### Assigned task
Find the line with "Task: Click the TOP OFFER heading" and the line with "Select the Access" in the entries below; output exactly those two lines, every line between them, and no others.
================
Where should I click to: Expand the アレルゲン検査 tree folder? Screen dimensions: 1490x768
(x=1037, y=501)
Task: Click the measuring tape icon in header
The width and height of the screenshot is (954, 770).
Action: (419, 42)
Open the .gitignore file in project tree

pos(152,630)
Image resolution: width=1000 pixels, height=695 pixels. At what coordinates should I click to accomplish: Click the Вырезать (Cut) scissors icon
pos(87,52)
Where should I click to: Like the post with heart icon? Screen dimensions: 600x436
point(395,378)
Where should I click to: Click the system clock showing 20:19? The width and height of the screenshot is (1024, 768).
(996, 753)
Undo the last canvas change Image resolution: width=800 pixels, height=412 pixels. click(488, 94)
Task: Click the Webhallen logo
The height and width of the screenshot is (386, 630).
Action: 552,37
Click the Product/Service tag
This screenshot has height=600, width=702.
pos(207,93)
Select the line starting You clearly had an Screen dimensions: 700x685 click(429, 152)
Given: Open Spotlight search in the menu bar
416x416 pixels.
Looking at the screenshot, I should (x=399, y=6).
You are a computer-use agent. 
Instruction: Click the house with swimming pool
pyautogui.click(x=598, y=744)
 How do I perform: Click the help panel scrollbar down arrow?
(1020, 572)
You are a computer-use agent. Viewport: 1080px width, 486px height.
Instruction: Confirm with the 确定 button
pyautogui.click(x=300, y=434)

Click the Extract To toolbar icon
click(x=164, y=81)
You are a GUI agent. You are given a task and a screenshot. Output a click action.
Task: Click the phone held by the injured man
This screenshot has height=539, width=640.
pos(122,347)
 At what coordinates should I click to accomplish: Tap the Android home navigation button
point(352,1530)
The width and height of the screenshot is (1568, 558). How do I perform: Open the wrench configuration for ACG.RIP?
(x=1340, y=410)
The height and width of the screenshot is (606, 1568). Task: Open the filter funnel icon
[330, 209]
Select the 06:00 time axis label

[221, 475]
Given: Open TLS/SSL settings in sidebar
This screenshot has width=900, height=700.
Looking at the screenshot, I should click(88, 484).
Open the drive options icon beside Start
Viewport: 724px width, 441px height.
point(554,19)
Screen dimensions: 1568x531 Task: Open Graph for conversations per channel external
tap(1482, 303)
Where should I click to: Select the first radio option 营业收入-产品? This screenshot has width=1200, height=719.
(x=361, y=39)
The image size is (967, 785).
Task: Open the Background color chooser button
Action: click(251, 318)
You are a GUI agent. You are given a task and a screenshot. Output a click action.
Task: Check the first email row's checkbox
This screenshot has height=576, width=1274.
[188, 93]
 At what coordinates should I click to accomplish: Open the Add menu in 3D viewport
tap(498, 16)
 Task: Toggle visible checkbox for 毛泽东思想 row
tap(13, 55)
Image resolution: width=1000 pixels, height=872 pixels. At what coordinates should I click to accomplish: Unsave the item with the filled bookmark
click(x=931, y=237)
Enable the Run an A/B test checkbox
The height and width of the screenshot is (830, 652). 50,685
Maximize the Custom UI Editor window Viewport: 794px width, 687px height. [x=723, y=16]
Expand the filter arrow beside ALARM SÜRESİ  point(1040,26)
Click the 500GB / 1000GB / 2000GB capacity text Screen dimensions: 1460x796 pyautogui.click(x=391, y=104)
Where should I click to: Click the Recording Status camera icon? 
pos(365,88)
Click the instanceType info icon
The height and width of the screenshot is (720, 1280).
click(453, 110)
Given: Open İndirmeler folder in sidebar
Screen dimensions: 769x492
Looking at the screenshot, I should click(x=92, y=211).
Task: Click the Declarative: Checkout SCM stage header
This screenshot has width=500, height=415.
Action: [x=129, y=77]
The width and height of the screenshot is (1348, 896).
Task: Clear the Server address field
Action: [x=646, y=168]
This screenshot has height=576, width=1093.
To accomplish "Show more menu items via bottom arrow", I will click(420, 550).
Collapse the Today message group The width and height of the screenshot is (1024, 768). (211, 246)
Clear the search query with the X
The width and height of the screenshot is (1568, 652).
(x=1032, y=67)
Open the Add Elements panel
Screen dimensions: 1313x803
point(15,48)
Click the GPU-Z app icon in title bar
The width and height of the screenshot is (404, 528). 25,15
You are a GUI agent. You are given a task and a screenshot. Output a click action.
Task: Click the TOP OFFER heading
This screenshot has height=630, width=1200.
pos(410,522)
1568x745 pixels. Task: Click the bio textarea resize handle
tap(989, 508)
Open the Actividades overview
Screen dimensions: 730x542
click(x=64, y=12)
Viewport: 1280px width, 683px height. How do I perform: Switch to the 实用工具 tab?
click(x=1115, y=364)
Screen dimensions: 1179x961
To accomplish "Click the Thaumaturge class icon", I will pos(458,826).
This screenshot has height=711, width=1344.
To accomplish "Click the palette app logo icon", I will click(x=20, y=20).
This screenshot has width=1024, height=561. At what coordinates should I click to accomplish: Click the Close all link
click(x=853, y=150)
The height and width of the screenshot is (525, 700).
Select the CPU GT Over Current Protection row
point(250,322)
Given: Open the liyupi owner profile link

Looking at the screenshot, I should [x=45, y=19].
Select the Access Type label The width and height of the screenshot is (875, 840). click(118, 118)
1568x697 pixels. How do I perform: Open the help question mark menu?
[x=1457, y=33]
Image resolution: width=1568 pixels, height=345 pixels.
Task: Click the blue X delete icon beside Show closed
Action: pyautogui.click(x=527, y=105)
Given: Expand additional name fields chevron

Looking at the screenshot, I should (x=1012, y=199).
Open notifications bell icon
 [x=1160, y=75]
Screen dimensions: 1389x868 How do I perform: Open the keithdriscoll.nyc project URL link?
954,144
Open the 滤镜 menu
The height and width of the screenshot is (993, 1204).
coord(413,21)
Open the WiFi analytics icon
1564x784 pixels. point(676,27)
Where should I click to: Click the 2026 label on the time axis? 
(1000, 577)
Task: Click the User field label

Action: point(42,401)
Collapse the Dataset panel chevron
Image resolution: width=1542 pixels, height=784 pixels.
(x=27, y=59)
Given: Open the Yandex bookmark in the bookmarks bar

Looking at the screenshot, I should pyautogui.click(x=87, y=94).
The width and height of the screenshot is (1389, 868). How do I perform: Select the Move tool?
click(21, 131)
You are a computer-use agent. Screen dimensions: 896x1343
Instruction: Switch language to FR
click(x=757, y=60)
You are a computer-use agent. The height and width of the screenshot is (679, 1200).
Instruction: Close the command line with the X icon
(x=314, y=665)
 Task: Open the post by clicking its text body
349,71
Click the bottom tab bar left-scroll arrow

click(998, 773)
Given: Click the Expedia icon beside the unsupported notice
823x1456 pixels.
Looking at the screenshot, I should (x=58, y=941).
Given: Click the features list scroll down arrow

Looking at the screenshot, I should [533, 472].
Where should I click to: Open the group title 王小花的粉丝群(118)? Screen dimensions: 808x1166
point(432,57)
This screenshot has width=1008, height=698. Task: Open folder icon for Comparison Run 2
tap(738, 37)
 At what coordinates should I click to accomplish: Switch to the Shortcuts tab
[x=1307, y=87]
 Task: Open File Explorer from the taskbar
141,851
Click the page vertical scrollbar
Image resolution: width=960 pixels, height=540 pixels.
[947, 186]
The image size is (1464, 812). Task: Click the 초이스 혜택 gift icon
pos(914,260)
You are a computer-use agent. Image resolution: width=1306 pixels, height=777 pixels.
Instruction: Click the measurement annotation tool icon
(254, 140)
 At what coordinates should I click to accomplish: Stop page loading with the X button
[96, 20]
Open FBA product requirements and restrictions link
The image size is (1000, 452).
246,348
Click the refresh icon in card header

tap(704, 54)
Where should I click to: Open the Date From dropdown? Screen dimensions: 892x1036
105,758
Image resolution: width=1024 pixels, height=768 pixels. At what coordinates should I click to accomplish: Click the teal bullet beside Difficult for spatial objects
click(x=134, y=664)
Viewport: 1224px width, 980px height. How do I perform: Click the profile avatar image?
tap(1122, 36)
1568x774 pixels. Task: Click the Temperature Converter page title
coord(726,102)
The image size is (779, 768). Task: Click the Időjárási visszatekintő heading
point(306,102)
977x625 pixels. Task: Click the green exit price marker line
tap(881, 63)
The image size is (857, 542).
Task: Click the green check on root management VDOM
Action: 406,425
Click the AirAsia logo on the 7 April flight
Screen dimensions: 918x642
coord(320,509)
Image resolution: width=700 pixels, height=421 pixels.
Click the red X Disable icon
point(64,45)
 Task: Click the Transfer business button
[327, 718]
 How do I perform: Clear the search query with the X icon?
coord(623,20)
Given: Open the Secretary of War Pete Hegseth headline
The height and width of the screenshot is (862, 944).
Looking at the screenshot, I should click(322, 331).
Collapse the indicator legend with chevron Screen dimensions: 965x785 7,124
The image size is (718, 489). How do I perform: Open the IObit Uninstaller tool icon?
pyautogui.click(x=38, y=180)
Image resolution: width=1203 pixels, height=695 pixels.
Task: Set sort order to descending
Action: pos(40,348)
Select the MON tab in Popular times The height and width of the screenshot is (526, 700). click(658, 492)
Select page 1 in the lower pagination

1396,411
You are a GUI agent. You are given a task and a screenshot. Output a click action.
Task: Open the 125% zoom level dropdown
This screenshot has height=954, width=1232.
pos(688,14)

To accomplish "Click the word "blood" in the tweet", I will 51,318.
================
### Reply to the exercise
Task: Click the TOP OFFER heading
This screenshot has height=630, width=1200.
pos(410,522)
1568x745 pixels. Task: Click the bio textarea resize handle
tap(989, 508)
Open the Actividades overview
Screen dimensions: 730x542
click(x=64, y=12)
Viewport: 1280px width, 683px height. How do I perform: Switch to the 实用工具 tab?
click(x=1115, y=364)
Screen dimensions: 1179x961
To accomplish "Click the Thaumaturge class icon", I will pos(458,826).
This screenshot has height=711, width=1344.
To accomplish "Click the palette app logo icon", I will click(x=20, y=20).
This screenshot has width=1024, height=561. At what coordinates should I click to accomplish: Click the Close all link
click(x=853, y=150)
The height and width of the screenshot is (525, 700).
Select the CPU GT Over Current Protection row
point(250,322)
Given: Open the liyupi owner profile link

Looking at the screenshot, I should [x=45, y=19].
Select the Access Type label The width and height of the screenshot is (875, 840). click(118, 118)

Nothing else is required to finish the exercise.